[Opening Data to examine section]
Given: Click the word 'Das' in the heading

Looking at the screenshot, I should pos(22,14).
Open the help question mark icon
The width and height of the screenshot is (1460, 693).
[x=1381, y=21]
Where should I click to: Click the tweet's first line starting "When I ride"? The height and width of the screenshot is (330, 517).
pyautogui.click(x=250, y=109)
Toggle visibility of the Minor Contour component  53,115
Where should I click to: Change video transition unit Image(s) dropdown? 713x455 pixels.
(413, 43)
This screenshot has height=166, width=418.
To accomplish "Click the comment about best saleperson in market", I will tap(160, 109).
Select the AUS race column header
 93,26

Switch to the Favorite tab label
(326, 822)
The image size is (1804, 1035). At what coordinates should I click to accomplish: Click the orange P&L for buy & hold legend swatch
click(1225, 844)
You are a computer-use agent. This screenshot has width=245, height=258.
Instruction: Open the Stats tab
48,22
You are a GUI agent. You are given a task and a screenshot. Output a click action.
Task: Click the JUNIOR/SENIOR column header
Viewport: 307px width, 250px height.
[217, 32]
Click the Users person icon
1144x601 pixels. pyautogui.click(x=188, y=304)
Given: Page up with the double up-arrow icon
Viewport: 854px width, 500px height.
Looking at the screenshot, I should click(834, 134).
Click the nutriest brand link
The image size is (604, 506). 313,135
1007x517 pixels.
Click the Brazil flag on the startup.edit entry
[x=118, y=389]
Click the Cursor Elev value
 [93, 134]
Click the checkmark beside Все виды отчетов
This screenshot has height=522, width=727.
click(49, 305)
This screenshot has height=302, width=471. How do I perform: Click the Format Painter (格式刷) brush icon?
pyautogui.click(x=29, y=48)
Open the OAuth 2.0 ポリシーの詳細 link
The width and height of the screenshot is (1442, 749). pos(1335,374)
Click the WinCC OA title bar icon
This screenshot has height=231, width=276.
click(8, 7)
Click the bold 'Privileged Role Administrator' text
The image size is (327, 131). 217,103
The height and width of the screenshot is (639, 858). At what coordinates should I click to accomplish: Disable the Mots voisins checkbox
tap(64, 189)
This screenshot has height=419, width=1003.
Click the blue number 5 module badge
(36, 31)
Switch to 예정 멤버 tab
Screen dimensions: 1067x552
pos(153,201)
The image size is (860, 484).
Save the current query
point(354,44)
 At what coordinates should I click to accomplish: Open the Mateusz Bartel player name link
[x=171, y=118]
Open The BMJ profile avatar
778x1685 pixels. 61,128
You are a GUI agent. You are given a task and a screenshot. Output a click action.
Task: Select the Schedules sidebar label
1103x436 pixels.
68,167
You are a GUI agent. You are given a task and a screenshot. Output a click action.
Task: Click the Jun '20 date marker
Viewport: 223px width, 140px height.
[Closing Data to examine section]
Assignment: Here the answer is the exact run of lines above, from the line with "Screen dimensions: 1067x552" down to the last, and nothing else.

Problem solution:
Screen dimensions: 1067x552
pos(153,201)
The image size is (860, 484).
Save the current query
point(354,44)
 At what coordinates should I click to accomplish: Open the Mateusz Bartel player name link
[x=171, y=118]
Open The BMJ profile avatar
778x1685 pixels. 61,128
You are a GUI agent. You are given a task and a screenshot. Output a click action.
Task: Select the Schedules sidebar label
1103x436 pixels.
68,167
You are a GUI agent. You are given a task and a screenshot. Output a click action.
Task: Click the Jun '20 date marker
Viewport: 223px width, 140px height.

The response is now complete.